Comunicato stampa

 

Eletti 37 Deputati e 7 Senatori
Con Sinistra Ecologia e Libertà.

Sono 2 i Deputati eletti in Sicilia da Sinistra Ecologia e Libertà.
Laura Boldrini, eletta nella Sicilia Orientale, 51 anni sposata, madre di una figlia, lavora per l’O.N.U. dal 1989, è stata dal 1993 al 1998 Coordinatrice per il Programma Alimentare della F.A.O. dal 1998 ai nostri giorni,Portavoce O.N.U. dell’alto Commissariato per i rifugiati.

Erasmo Palazzotto, 31 anni eletto nella Sicilia Occidentale, Segretario Regionale di S.E.L. figlio d’arte, essendo il padre segretario della C.G.I.L. – Funzione Pubblica Sicilia, fautore di innumerevoli battaglie contro i provvedimenti governativi della nota Ministro Fornero, denominata la “Madonna delle lacrime”.

Credo che l’ultima vicenda elettorale del 24/25 febbraio, lo tsunami che il risultato elettorale del “Movimento 5 stelle” ha prodotto una catarsi sulla scena politica italiana, di cui non si può non tenere conto. Questa situazione apparentemente irrisolvibile, può produrre effetti confortanti per la creazione di un Governo, se si avvierà un tavolo di concertazione possibile con il Centro–Sinistra su molte questioni, che peraltro presenti nel nostro programma, siano condivisibili ed accettabili da ambedue le parti, una sorta di riedizione nazionale, di quanto di fatto accade in Sicilia con la Giunta Crocetta.

La lotta alla “Casta”, la riduzione dei Deputati e dei Senatori, l’eliminazione del vitalizio ai Parlamentari e di tutti i benefit che hanno a disposizione, con i quali si può finanziare un reddito minimo garantito a chi non lavora, da sempre cavallo di battaglia della Sinistra – Sinistra.

La lotta alla corruzione, all’austerità di Monti a senso unico, per il lavoro ai disoccupati, contro le leggi Biagi – Fornero sul precariato ed il lavoro, la lotta con i NO TAV e contro il ponte sullo Stretto,per una nuova legge Elettorale, il no al Nucleare ed il riaffidamento dell’acqua al Pubblico, peraltro temi su cui il popolo italiano ha già espresso il proprio parere con i referendum da noi insieme ad altri promossi.
Vorrei ricordare a me stesso le decine di referendum da noi proposti, senza che si sia raggiunto il quorum forse per distrazione degli Italiani; vorrei sempre ricordare a me stesso che a differenza di tanti c’ero, che il primo referendum sull’abrogazione del Finanziamento Pubblico ai Partiti, lo combattemmo già nel 1978.
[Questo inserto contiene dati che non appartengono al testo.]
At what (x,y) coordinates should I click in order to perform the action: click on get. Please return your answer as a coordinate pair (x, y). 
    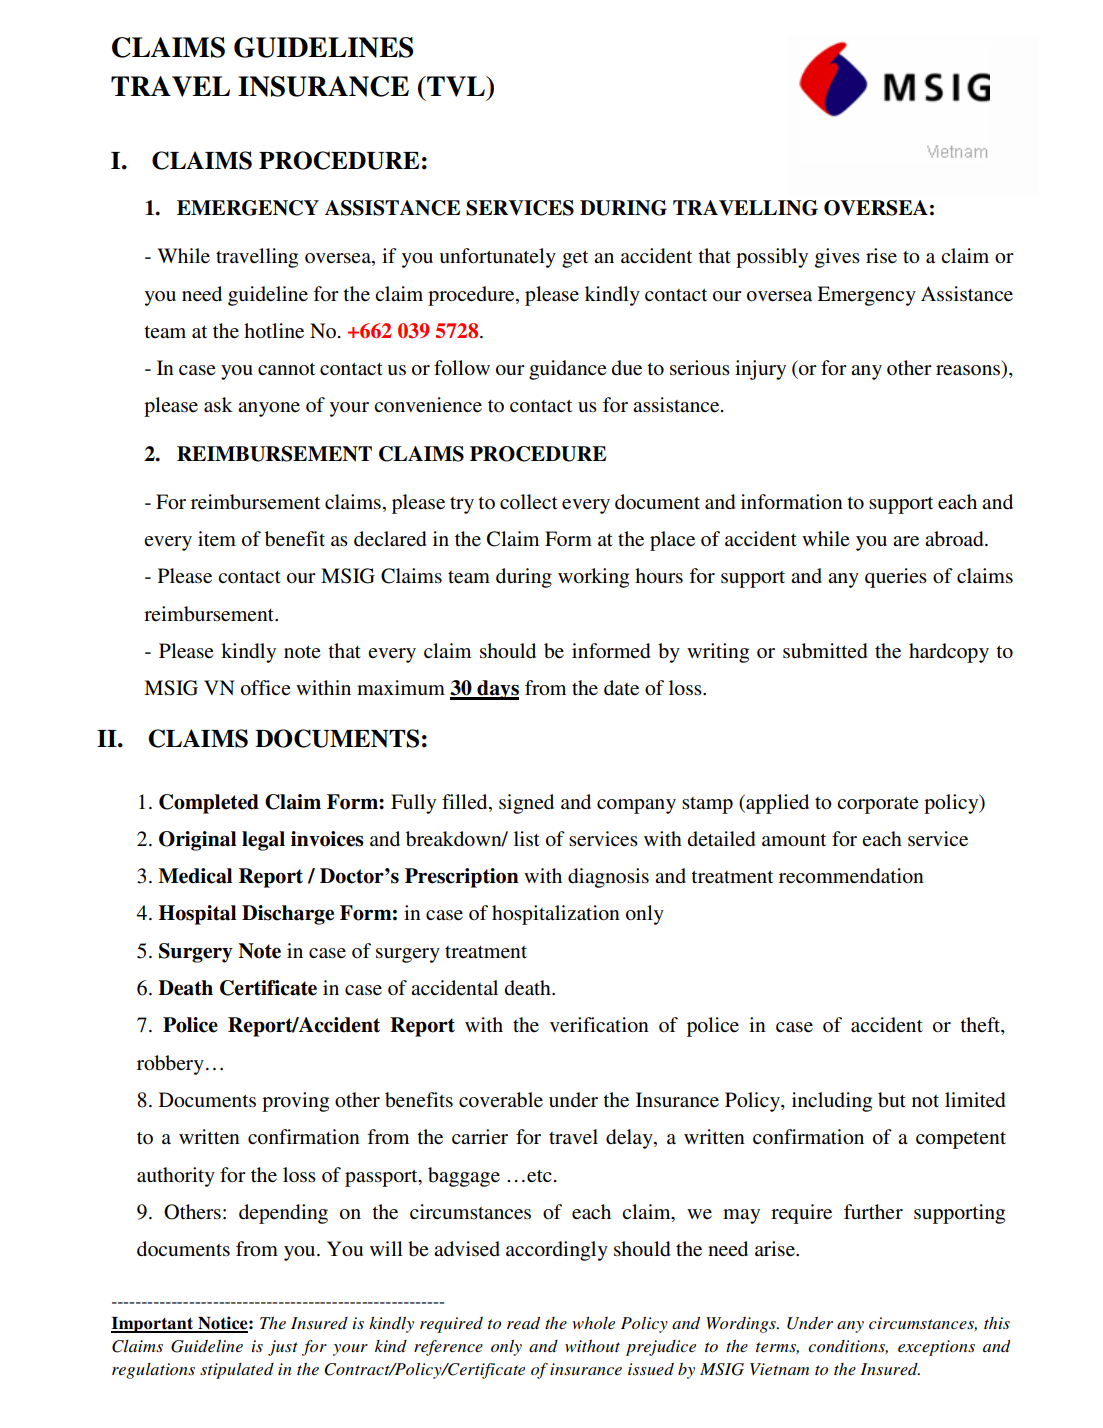
    Looking at the image, I should click on (575, 259).
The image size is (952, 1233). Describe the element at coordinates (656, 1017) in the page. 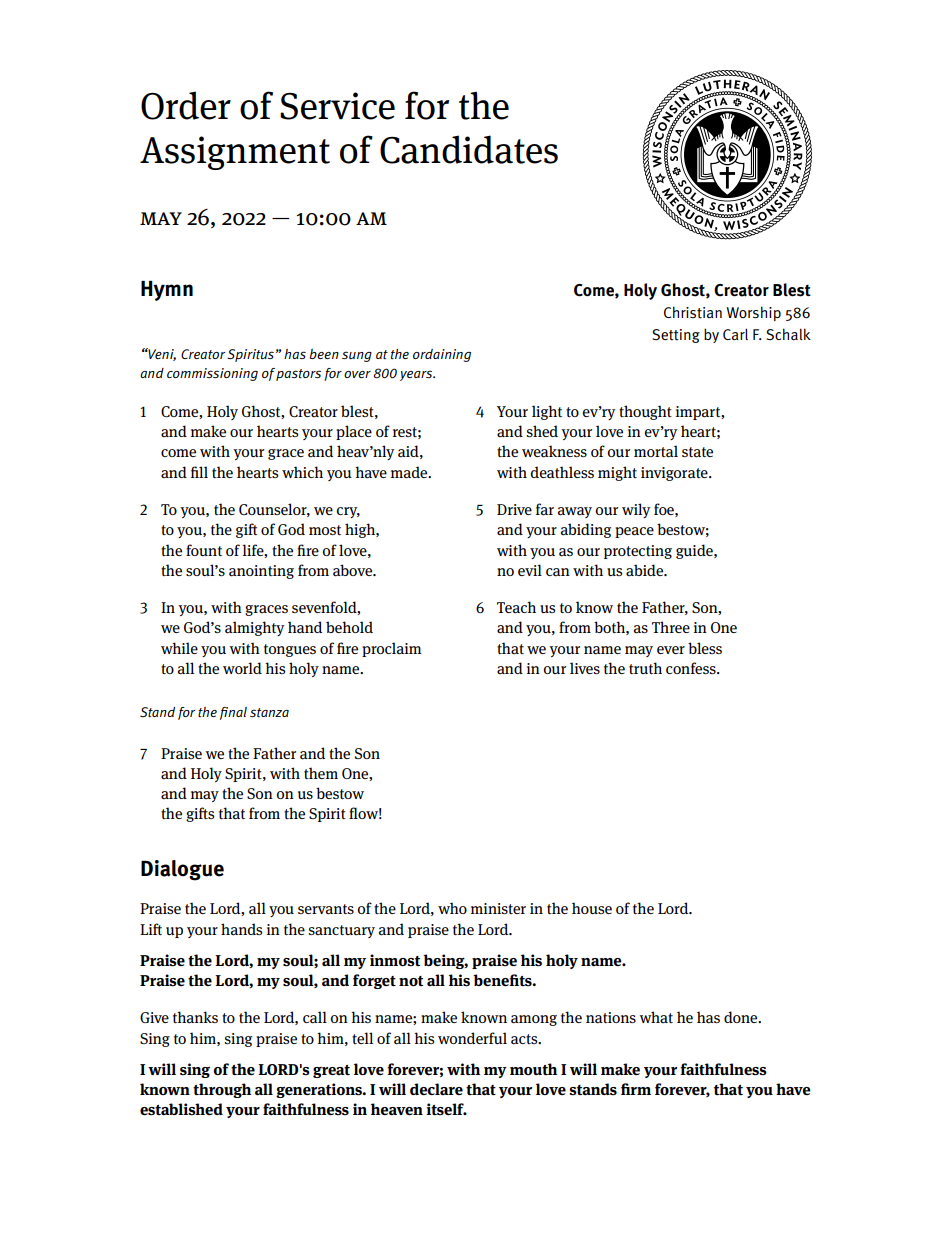

I see `what` at that location.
Il Referendum sulla “Scala Mobile” che avrebbe consentito ai lavoratori dipendenti ed ai pensionati un meccanismo automatico
per agganciare il reddito, agli aumenti della inflazione, senza così perdere il potere di acquisto, fu perso per un nonnulla nel 1984, nonostante in quella occasione l’allora Premier Craxi invitò la gente ad andare al mare e non alle urne per non raggiungere il quorum necessario.
Su questo punto un altro aspetto ci vede d’accordo con i 5 stelle,
una legge che consenta ai Referendum di avere valore di legge anche senza il quorum del 50%, considerando tra l’altro le difficoltà per la non partecipazione massiccia degli Italiani all’Estero e dell’astensionismo fisiologico.

Credo fermamente che le opzioni politiche e le scelte fin qui descritte, possano essere un base comune di confronto tra
Il Centro – Sinistra ed il Movimento 5 stelle, nell’intento fondamentale di dare un Governo alla Nazione, in un frangente politico così delicato, per una crisi politico – economica, che ancora drammaticamente incombe sul Paese.

Non servono più gli accordi sottobanco, gli inciuci, le formule numeriche di “Geo – Politica”, bisogna dare risposte serie e subitanee ad un elettorato che si è già espresso in tal senso.

Noi di Sinistra Ecologia e Libertà, ci offriamo da tramite, per l’avvio di un dialogo costruttivo con quanti condividono questa impostazione ed in particolare al Movimento 5 stelle.

Così come rifiutiamo categoricamente qualsiasi accordo con
Il Centro – Destra sia di estrazione Berlusconiana che Montiana,
ambedue artefici del DRAMMA cui si è venuta a trovare la nostra ITALIA.